■ MATERIAL PROVIDED ■
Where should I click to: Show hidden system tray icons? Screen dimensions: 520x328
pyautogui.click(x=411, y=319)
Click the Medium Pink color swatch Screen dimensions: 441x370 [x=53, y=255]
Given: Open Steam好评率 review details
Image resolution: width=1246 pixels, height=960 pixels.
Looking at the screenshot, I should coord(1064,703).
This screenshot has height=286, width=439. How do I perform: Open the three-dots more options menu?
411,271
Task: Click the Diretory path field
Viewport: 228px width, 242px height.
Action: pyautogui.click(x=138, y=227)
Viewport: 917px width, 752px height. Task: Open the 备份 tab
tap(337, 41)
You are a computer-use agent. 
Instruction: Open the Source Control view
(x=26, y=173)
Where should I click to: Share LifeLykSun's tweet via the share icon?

■ TO DO ■
Only the lines from the one with "Task: Click the Diretory path field" through the end of the listing should be output, exactly as they appear.

■ TASK OUTPUT ■
Task: Click the Diretory path field
Viewport: 228px width, 242px height.
Action: pyautogui.click(x=138, y=227)
Viewport: 917px width, 752px height. Task: Open the 备份 tab
tap(337, 41)
You are a computer-use agent. 
Instruction: Open the Source Control view
(x=26, y=173)
Where should I click to: Share LifeLykSun's tweet via the share icon?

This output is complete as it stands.